Key Steps for GDPR Compliance in AI Development
The recommendations are split into a number of different elements, which overall lay out a pathway towards collecting data to be fed to an AI model, as well as the basis for using that data otherwise in connection with an AI and related protections thereof. Each of the below elements are provided with a fact sheet which CNIL has published to provide further information and guidance for each aspect.
- Define a Clear Purpose: Every AI system using personal data must have a well-defined, explicit, and legitimate objective. This purpose should be established at the project’s outset and guide the selection and use of data, ensuring only necessary data is processed.
- Determine Responsibilities: Organizations must clarify their role as either data controllers (deciding the “why” and “how” of data use) or data processors (acting on behalf of a controller). Joint controllers must define their respective obligations, often through contractual agreements.
- Establish a Legal Basis: Processing personal data for AI development requires a valid legal basis under the GDPR. Common bases include legitimate interest (for private entities), public interest (for public bodies), consent, or contractual necessity. The chosen basis affects both obligations and the rights of data subjects.
- Data Minimization: Only data that is adequate, relevant, and necessary for the defined purpose should be collected and used. This principle is especially critical for sensitive data. Organizations are encouraged to use synthetic or anonymized data where possible and to regularly review and update data sets to maintain relevance and accuracy.
- Retention and Deletion: Personal data must not be stored indefinitely. Retention periods should be defined based on the purpose of processing, and data should be deleted or archived when no longer needed. Extended retention may be justified for audit or bias measurement purposes, but must be accompanied by enhanced security.

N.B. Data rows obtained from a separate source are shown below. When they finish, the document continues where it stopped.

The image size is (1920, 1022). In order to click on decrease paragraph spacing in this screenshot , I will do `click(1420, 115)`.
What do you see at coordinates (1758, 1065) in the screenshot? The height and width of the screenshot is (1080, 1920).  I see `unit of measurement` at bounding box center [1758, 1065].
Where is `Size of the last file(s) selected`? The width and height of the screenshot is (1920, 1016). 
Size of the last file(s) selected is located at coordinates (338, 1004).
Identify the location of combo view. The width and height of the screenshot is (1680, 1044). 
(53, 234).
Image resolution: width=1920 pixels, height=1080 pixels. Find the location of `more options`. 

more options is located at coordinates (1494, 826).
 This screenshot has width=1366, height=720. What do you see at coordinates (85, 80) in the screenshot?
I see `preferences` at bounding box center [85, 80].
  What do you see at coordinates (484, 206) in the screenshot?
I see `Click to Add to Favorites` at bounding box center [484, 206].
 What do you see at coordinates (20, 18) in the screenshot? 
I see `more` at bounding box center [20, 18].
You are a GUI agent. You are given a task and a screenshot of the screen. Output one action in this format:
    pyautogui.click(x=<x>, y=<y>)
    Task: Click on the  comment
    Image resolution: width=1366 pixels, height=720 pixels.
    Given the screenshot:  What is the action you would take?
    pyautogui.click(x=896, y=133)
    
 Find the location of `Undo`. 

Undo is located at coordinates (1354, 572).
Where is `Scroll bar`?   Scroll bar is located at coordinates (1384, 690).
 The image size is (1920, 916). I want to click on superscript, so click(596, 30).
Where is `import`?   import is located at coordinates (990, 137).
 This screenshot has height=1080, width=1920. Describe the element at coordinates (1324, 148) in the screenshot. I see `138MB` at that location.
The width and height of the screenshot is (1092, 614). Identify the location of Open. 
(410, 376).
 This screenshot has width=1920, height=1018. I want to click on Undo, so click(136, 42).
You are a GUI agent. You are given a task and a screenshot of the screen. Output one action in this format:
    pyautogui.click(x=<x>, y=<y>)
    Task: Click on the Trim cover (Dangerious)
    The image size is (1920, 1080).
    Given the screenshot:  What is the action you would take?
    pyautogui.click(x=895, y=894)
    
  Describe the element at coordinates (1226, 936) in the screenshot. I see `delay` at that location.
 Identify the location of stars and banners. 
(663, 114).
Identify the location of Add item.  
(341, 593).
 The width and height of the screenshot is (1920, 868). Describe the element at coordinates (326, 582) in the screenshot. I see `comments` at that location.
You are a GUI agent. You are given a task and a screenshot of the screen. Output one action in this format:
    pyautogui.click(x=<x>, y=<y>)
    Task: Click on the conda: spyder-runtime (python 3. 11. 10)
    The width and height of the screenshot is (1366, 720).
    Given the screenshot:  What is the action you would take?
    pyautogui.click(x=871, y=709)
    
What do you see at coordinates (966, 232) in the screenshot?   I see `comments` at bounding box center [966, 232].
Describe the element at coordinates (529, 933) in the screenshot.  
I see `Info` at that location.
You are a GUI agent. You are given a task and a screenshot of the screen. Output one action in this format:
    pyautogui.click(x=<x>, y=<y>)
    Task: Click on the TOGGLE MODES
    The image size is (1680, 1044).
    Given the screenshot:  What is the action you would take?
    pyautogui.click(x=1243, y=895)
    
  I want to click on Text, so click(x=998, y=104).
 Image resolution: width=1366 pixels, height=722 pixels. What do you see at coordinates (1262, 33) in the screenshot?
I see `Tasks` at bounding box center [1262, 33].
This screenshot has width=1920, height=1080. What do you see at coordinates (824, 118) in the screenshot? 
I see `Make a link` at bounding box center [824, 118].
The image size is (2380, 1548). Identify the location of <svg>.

- Transparency and Information: Individuals must be informed about how their data is used, the purpose of processing, and their rights. Information should be accessible, clear, and provided in a timely manner. For large-scale or indirect data collection (e.g., web scraping), general information notices may suffice if individual notification is disproportionate.
- Facilitating Data Subject Rights: Mechanisms must be in place to allow individuals to exercise their rights (access, rectification, erasure, objection, etc.) over both the training data and the AI model, unless the model is truly anonymized. Organizations should anticipate technical challenges in identifying data subjects and provide clear communication about the feasibility of rights exercise.
- Security Measures: Robust security controls are required to protect personal data throughout the AI system’s lifecycle. This includes access controls, encryption, data partitioning, and regular security audits. Special attention should be paid to vulnerabilities in software, interfaces, and backups.
- Risk Assessment and DPIA: CNIL strongly recommends that businesses perform a Data Protection Impact Assessment ("DPIA"), especially for high-risk AI systems. The DPIA should identify and mitigate risks related to data confidentiality, misuse, discrimination, and other ethical concerns.
Conclusion
The CNIL’s recommendations provide a structured approach for integrating GDPR principles into AI development and goes towards the ongoing interactions between the data privacy concerns of the GDPR and the business development goals set forth in the EU AI Act. By defining clear purposes, minimizing data use, ensuring transparency, and implementing strong security and governance measures, organizations can foster responsible AI innovation while safeguarding individual rights.